As branches get resolved or pruned, the root pointer descends: if the current root has only one remaining child, there is no parallelism left at that level, so the pointer advances to that child. This continues until a real branching point (two or more pending children) or a leaf is reached. This is the root correction step.

%%{init: {'theme': 'base'}}%%
flowchart LR
    subgraph s1["Before: branch A resolved"]
        direction TB
        R1(("root\npointer")):::oldroot
        R1 --> Ax("A ✓"):::done
        R1 --> By("B"):::active1
        By --> By1(" "):::sub1
        By --> By2(" "):::sub1
        By1 --> By3(" "):::sub1
        By2 --> By4(" "):::sub1
        By2 --> By5(" "):::sub1
    end

    subgraph s2["After correction"]
        direction TB
        R2(("root\npointer (B)")):::newroot
        R2 --> Ba(" "):::active
        R2 --> Bb(" "):::active
        Ba --> Ba1(" "):::sub2
        Bb --> Bb1(" "):::sub2
        Bb --> Bb2(" "):::sub2
    end

    s1 -- "root descends\npast single-child nodes" --> s2

    classDef oldroot fill:#b0bec5,color:#37474f,stroke:#000000
    classDef newroot fill:#b0bec5,color:#37474f,stroke:#000000
    classDef done    fill:#bdbdbd,color:#9e9e9e,stroke:#000000
    classDef active1 fill:#2e7d32,color:#fff,stroke:#000000
    classDef active  fill:#2e7d32,color:#fff,stroke:#000000
    classDef sub1    fill:#eceff1,color:#546e7a,stroke:#000000
    classDef sub2    fill:#eceff1,color:#546e7a,stroke:#000000

Once A is resolved, keeping the root pointer at the original root adds traversal overhead on every future submission. Correction moves it down to B so the thread stays focused on live work only.


Submission algorithm

When try_local_submit is called, the strategy:

  1. Pushes root-level siblings first. If the submitting node has pending siblings at the current root level, it pushes those to idle threads before the current node. This is the horizontal spreading step.
  2. Prunes the current node once no more root-level siblings remain.
  3. Delegates to a thread if should_branch() is true, otherwise marks the node DISCARDED.
  4. Corrects the root pointer — descends past any single-child nodes just resolved.

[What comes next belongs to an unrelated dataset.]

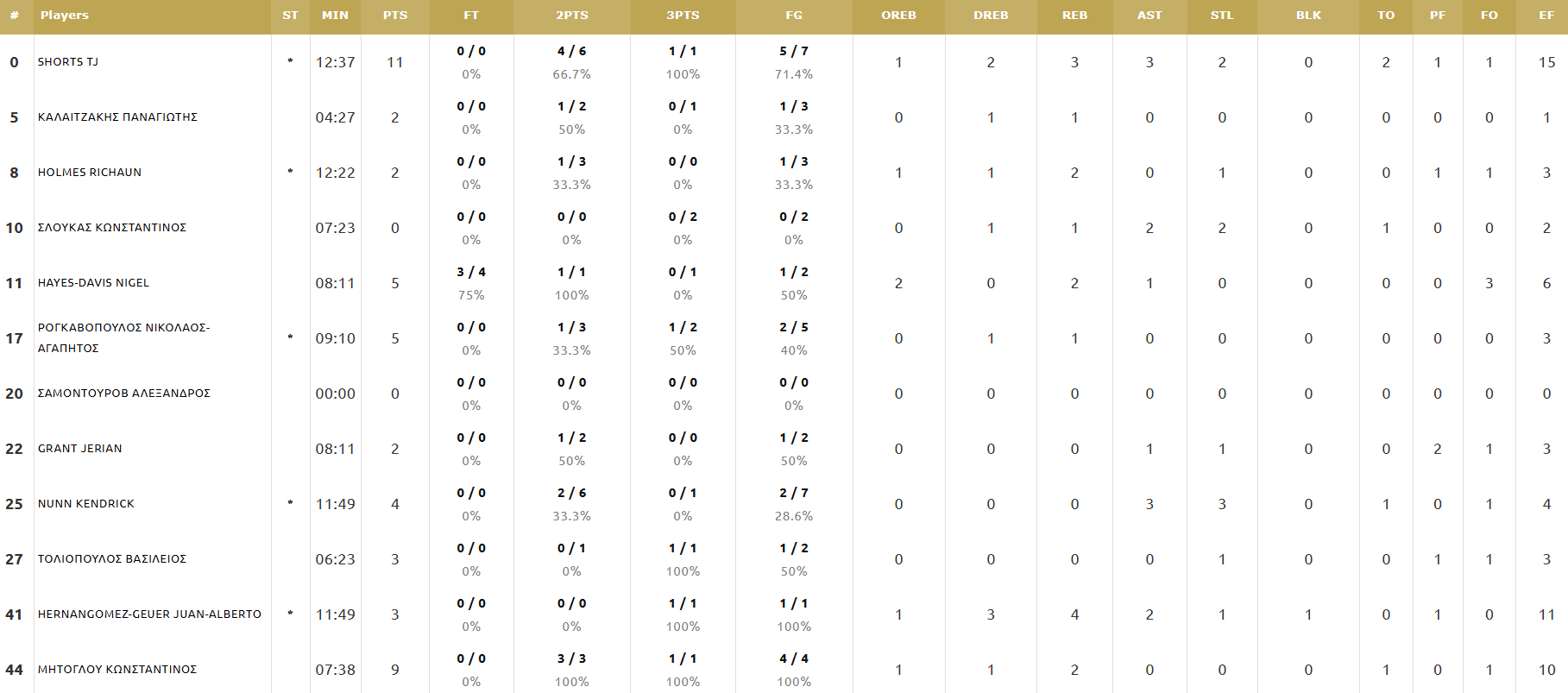Click the EF column header
Image resolution: width=1568 pixels, height=693 pixels.
1546,16
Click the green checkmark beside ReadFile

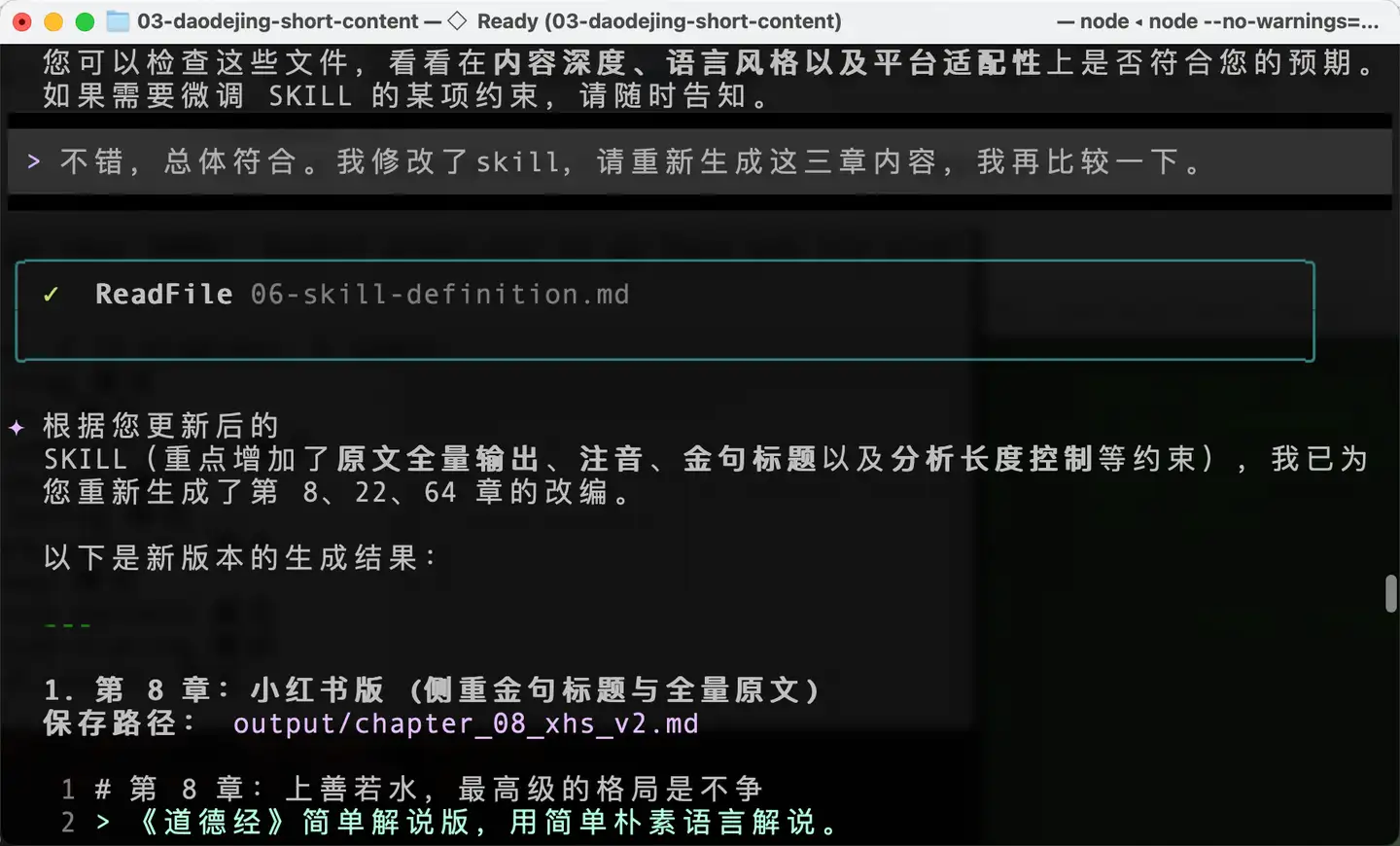tap(52, 295)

Tree navigation calls used:

p_node.get_root()                   // current root for this thread
p_root.get_children_count()         // branches remaining at root level
p_root.get_second_leftmost_child()  // next sibling to push
p_node.get_leftmost_child()         // descend during root correction

When to use

This is the default and recommended strategy for all branching algorithms. Use Work-Stealing only when you need a baseline for benchmarking.